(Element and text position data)

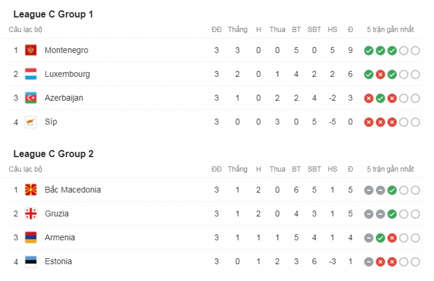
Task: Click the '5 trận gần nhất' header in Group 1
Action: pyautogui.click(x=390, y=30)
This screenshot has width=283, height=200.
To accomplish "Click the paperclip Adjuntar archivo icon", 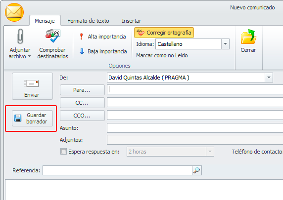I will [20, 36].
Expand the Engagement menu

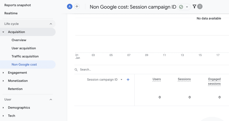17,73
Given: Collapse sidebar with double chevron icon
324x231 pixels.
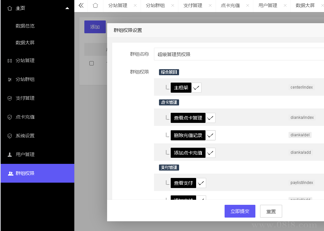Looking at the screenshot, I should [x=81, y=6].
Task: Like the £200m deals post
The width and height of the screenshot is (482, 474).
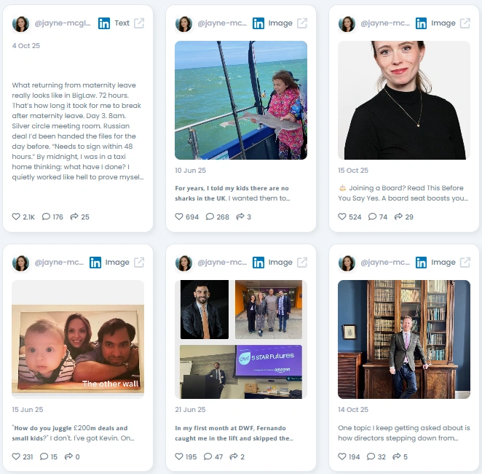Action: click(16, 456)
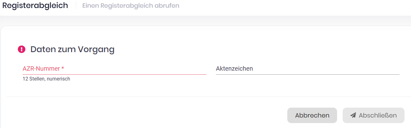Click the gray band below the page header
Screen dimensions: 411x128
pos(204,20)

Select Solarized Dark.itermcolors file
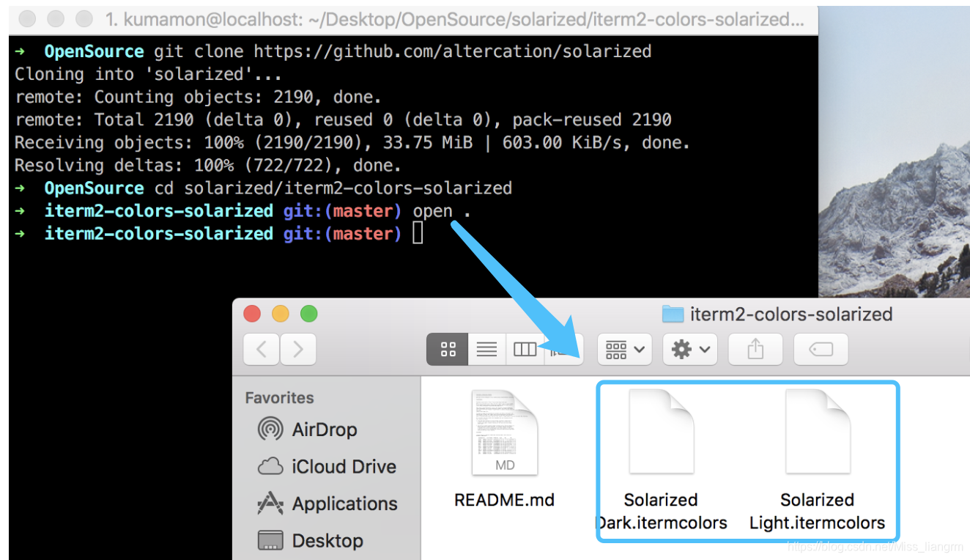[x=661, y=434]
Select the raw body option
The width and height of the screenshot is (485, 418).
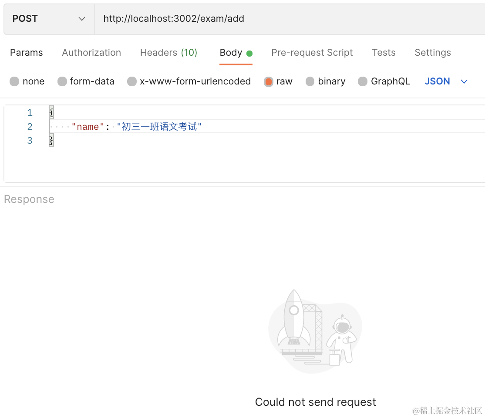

__Your task__: Could you copy the material word for word, starting at the line that contains "Expand the Engagement menu" and ending at the line that contains "Looking at the", with both of those lines included and the pictures left out?

__Task response__:
Expand the Engagement menu

17,73
Given: Collapse sidebar with double chevron icon
324x231 pixels.
Looking at the screenshot, I should [x=81, y=6].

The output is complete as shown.